Here's a slightly different method which might be a little faster,
since it uses intrinsically defined functions and pre-calculates more of
the values.

Taking my cue from Rune, define

/////////////////////////////////

#declare bX = <1,-0.05,0>;
#declare bY = <-0.5,0.5,0>;
#declare bZ = <0,0,1>;
#declare bC = <0,0,0>;

// The 16 statements to fill out the 16 elements of the inverse
// New system devised by Ben Birdsey (12/31/00)
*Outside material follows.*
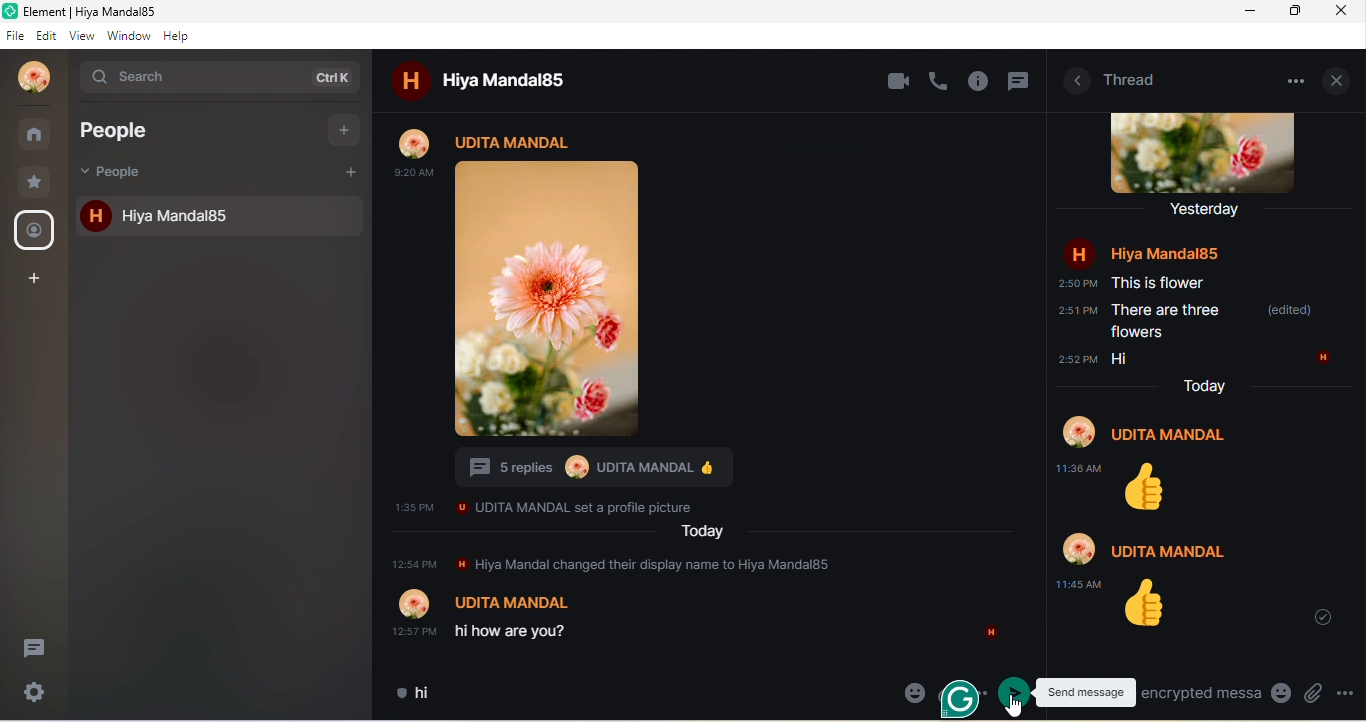 The height and width of the screenshot is (722, 1366). Describe the element at coordinates (1081, 252) in the screenshot. I see `H` at that location.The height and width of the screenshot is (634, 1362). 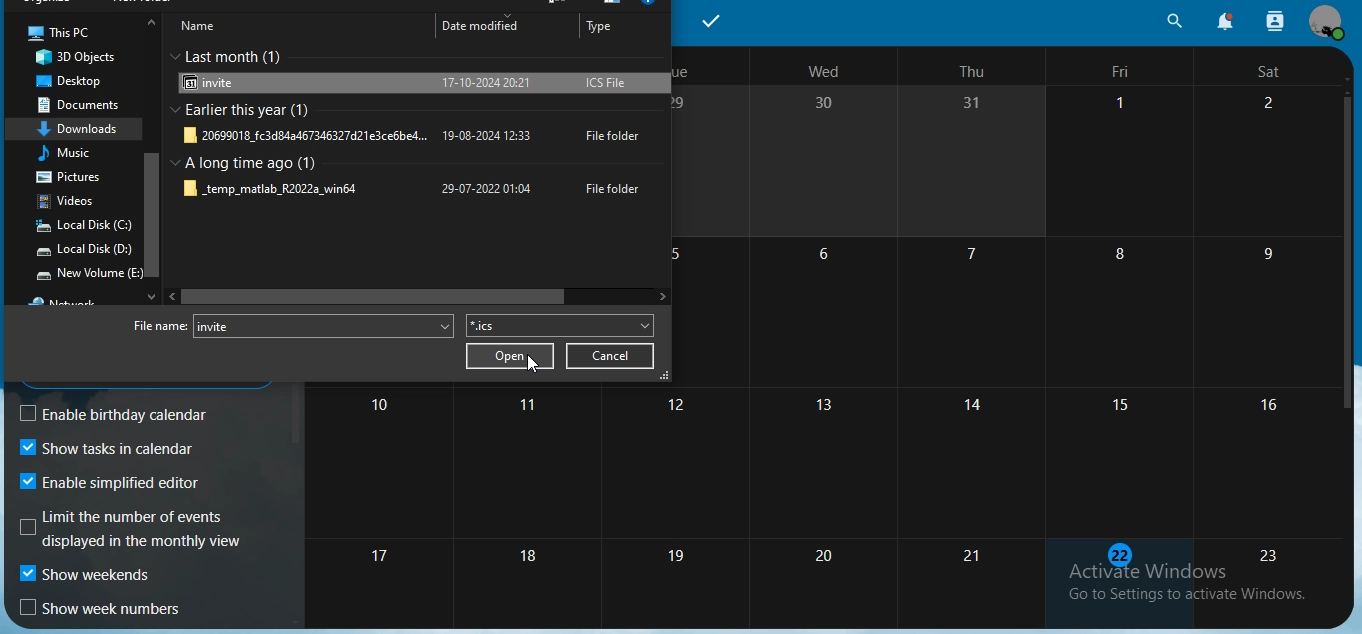 What do you see at coordinates (132, 528) in the screenshot?
I see `gL i iE GEL
displayed in the monthly view` at bounding box center [132, 528].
#declare xp  = vcross(bY,bZ);
#declare yp  = vcross(bZ,bX);
#declare zp  = vcross(bX,bY);
#declare det = vdot(bX,xp);

#declare c11 = xp.x / det;
#declare c12 = yp.x / det;
#declare c13 = zp.x / det;
#declare c14 = 0;

#declare c21 = xp.y / det;
#declare c22 = yp.y / det;
#declare c23 = zp.y / det;
#declare c24 = 0;

#declare c31 = xp.z / det;
#declare c32 = yp.z / det;
#declare c33 = zp.z / det;
#declare c34 = 0;

#declare c41 = -vdot(xp,bC)/det;
#declare c42 = -vdot(yp,bC)/det;
#declare c43 = -vdot(zp,bC)/det;
#declare c44 = 1;

/////////////////////////////////

I checked the math on Mathematica, so it *should* be right.

You could look at this as some kind of matrix transform and lit it go
there, but maybe we can get some more understanding.

1) The new vectors xp,yp, and zp are the closest thing that the original
transformation could give you for an ordinary coordinate system.  (
because <1,0,0> is equal to vcross(<0,1,0>,<0,0,1>) ...)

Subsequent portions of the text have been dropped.